DATA PROVIDED.
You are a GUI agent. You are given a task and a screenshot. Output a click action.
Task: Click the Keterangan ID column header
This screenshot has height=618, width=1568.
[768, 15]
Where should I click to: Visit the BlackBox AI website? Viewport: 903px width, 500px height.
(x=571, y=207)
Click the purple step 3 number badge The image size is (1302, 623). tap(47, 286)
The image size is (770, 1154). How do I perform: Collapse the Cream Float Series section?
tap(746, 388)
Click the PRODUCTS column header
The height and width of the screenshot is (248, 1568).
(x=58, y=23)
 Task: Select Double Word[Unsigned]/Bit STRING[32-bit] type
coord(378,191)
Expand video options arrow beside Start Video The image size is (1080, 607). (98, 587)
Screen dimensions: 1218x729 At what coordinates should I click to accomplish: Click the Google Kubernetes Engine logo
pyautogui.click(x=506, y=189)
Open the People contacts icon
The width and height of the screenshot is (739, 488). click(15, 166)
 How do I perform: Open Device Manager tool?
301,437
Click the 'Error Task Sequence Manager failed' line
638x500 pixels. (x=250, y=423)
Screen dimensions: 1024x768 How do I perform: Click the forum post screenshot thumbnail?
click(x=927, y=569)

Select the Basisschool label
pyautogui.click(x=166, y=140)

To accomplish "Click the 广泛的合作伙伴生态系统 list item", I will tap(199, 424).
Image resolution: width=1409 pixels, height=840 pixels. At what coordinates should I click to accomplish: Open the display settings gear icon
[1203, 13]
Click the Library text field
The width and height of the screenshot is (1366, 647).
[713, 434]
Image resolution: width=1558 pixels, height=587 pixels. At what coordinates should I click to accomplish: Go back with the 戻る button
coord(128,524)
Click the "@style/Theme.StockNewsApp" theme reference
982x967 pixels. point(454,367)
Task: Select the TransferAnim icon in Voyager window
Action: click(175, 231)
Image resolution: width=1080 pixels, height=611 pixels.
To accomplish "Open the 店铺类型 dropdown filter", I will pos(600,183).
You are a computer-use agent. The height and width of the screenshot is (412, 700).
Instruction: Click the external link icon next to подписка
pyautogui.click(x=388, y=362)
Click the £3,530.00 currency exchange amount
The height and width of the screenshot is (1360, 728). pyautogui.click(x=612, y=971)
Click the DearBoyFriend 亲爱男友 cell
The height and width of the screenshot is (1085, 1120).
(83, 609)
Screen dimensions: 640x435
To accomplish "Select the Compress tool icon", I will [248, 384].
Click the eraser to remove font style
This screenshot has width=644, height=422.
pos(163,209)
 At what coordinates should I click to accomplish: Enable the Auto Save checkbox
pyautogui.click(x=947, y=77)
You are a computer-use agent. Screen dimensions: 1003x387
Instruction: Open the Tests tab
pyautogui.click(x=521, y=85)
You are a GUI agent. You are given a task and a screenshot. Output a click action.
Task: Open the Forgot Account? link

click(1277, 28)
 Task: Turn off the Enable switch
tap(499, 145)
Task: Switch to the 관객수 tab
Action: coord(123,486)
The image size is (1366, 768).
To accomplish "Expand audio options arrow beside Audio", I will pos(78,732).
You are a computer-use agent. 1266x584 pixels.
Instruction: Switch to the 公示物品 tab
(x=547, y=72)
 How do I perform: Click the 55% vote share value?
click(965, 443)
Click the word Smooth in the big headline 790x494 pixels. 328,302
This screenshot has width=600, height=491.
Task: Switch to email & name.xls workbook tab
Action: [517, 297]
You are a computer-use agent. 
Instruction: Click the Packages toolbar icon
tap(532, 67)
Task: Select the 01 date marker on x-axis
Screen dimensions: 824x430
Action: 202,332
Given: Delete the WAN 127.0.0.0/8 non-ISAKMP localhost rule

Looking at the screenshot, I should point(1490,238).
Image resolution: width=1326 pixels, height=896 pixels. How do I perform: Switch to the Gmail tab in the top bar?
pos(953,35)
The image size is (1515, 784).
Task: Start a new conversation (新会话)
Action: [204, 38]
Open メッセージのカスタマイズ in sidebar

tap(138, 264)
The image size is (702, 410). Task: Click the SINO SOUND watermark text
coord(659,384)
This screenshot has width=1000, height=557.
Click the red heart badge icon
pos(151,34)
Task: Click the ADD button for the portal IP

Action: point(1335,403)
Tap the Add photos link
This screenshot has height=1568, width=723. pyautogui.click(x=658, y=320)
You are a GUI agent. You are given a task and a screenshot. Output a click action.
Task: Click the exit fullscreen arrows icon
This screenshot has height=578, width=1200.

TASK BRIEF.
Every line above that holds "header" counts once; state the total and nothing else.

SOLUTION TO THE EXERCISE.
2